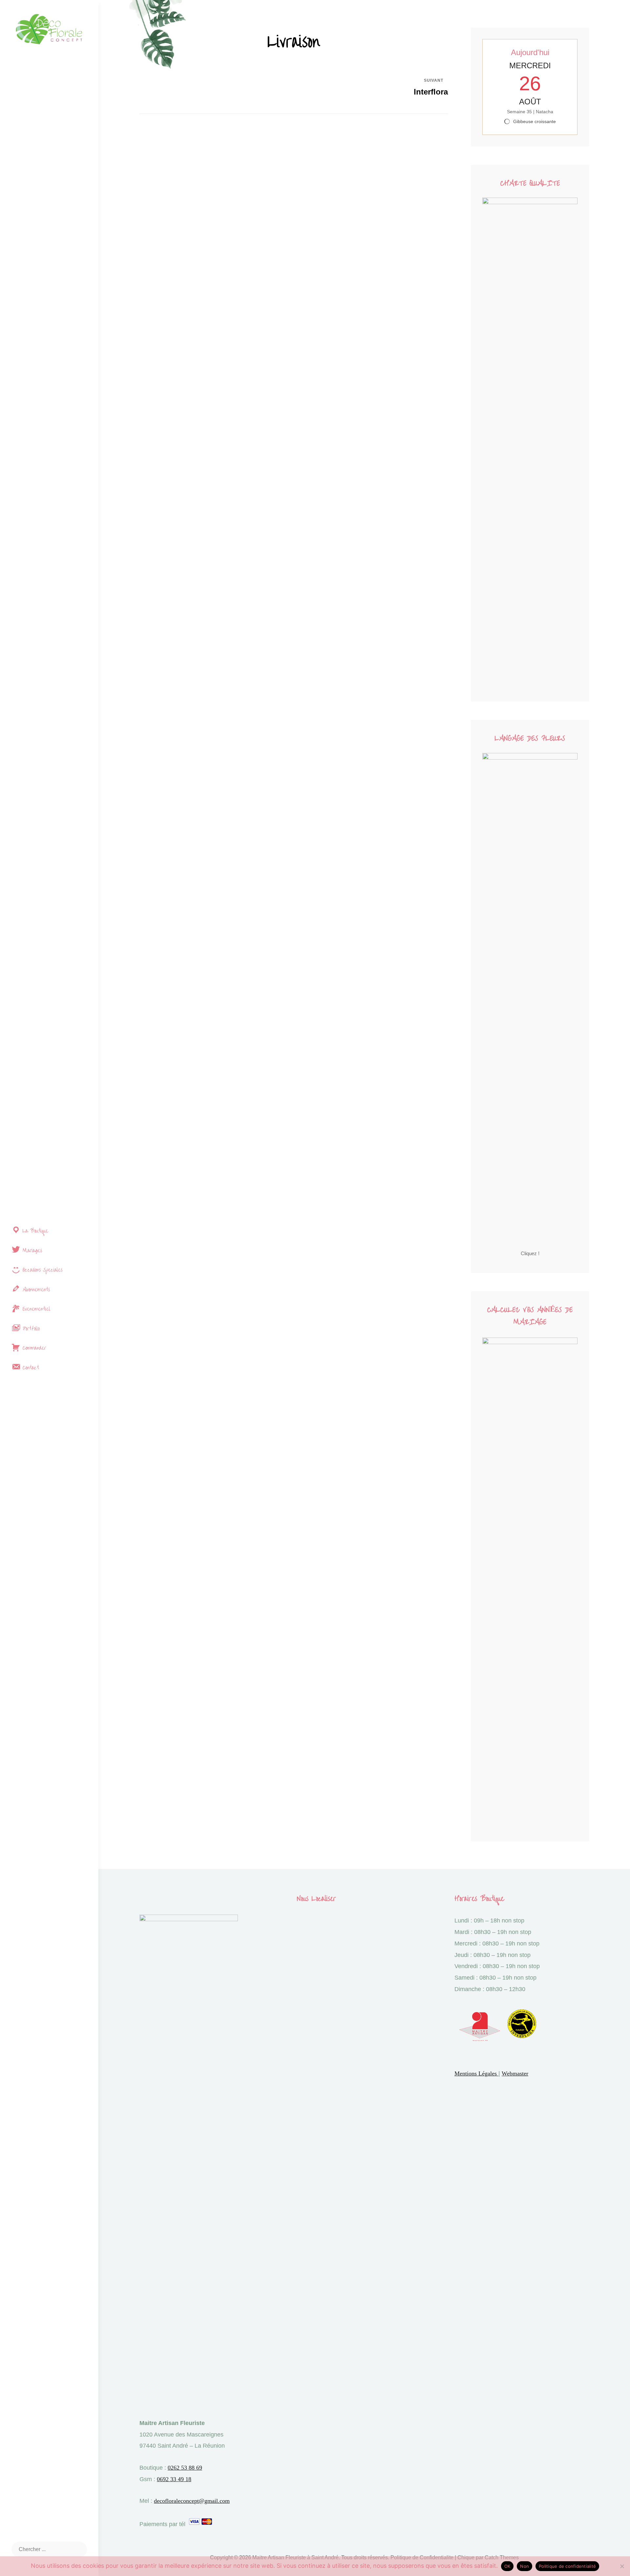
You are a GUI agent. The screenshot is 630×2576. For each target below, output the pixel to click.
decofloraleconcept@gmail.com (192, 2501)
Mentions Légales (476, 2073)
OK (507, 2566)
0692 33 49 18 (174, 2479)
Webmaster (515, 2073)
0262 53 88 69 (185, 2467)
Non (524, 2566)
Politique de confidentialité (567, 2566)
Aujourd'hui (530, 52)
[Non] (622, 2566)
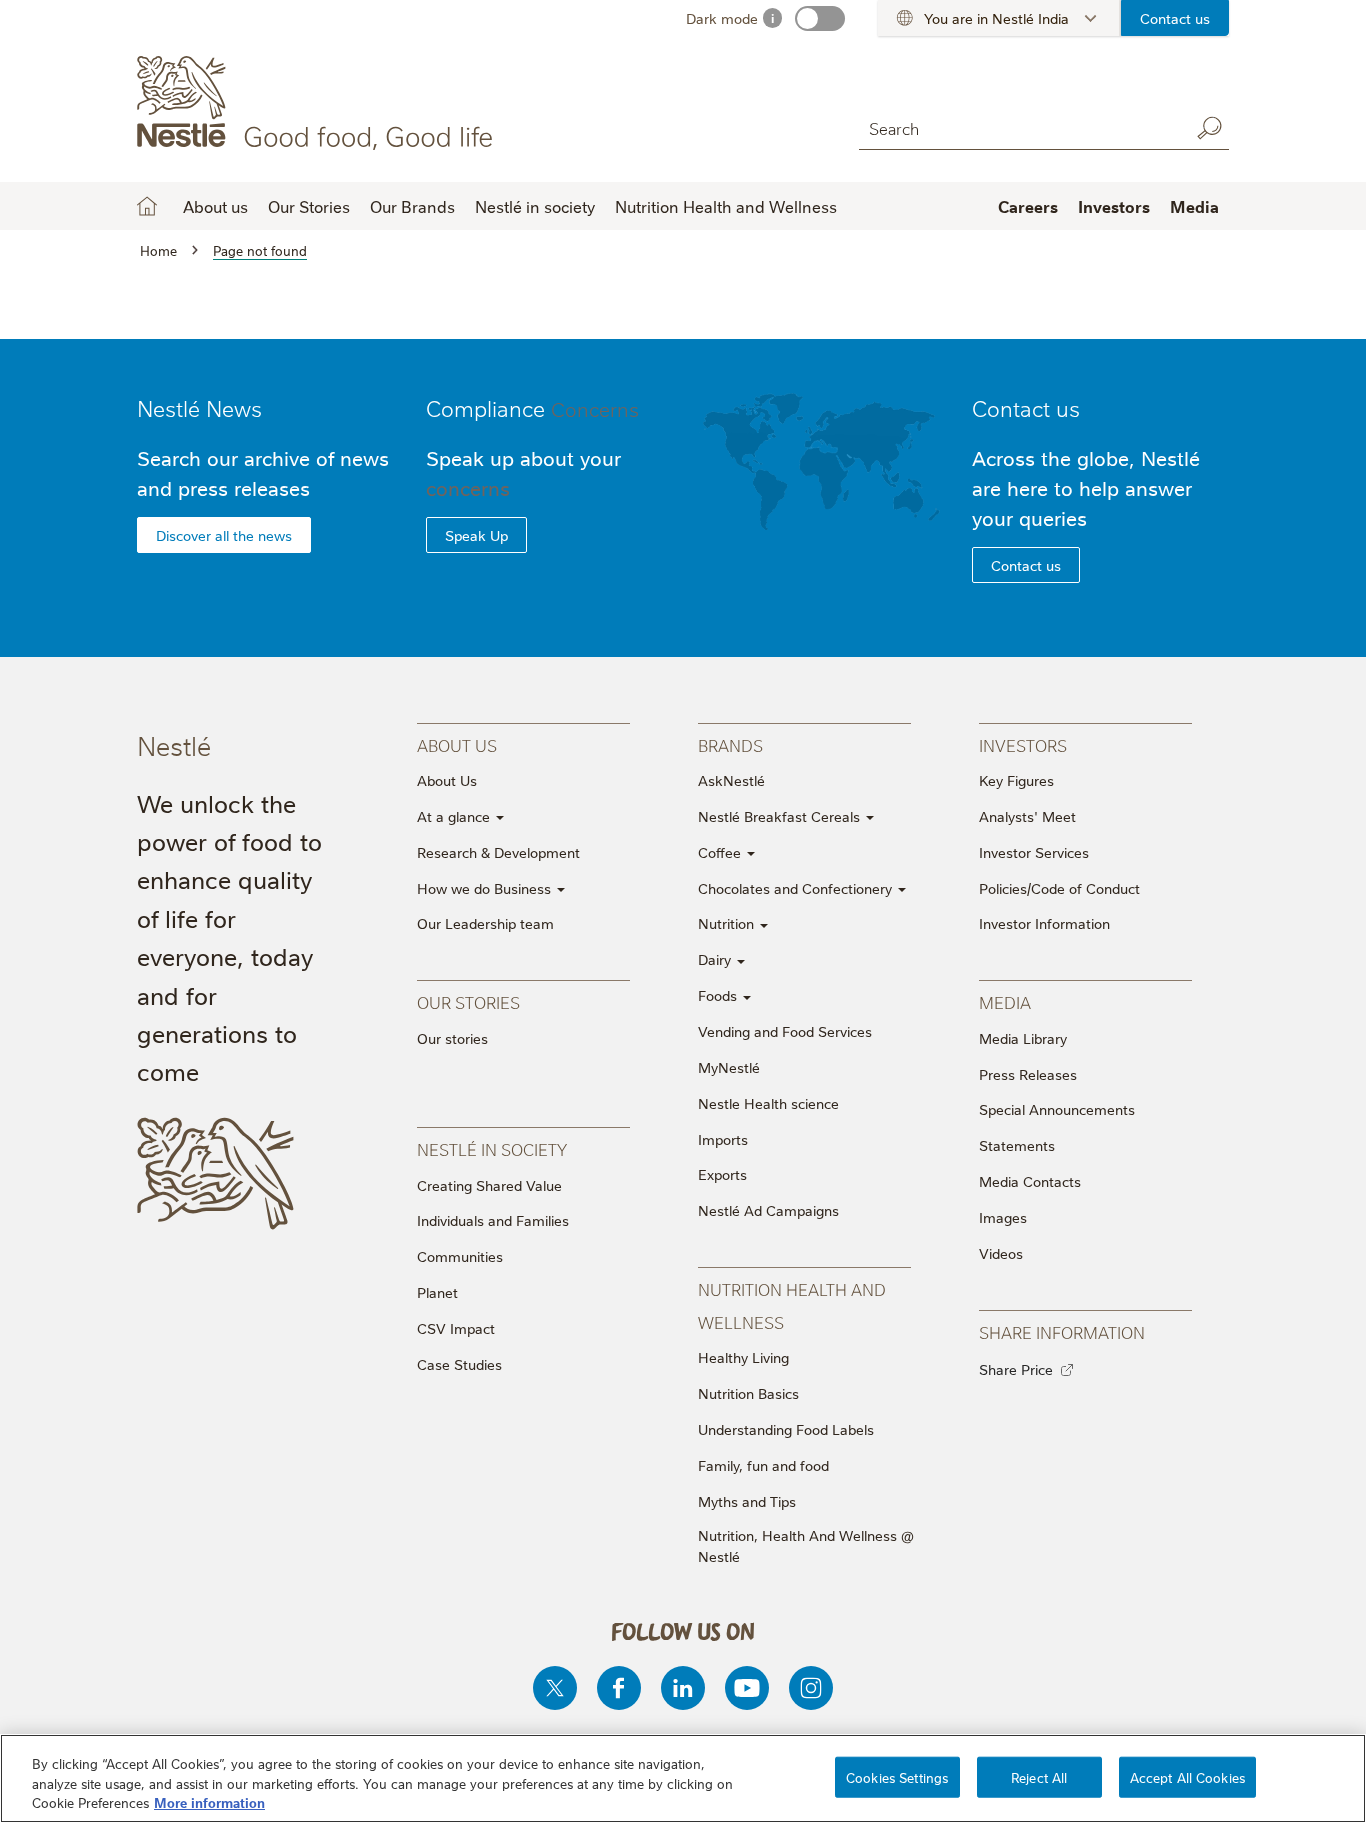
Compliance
━━━━━━
WHAT THIS TASK INVOLVES: Retype the lines from the one containing "OK (507, 2566)" down to the last line of the records, both included, exactly and nothing more. Pictures stay out.

RESPONSE TO THIS TASK:
OK (507, 2566)
0692 33 49 18 (174, 2479)
Webmaster (515, 2073)
0262 53 88 69 (185, 2467)
Non (524, 2566)
Politique de confidentialité (567, 2566)
Aujourd'hui (530, 52)
[Non] (622, 2566)
Compliance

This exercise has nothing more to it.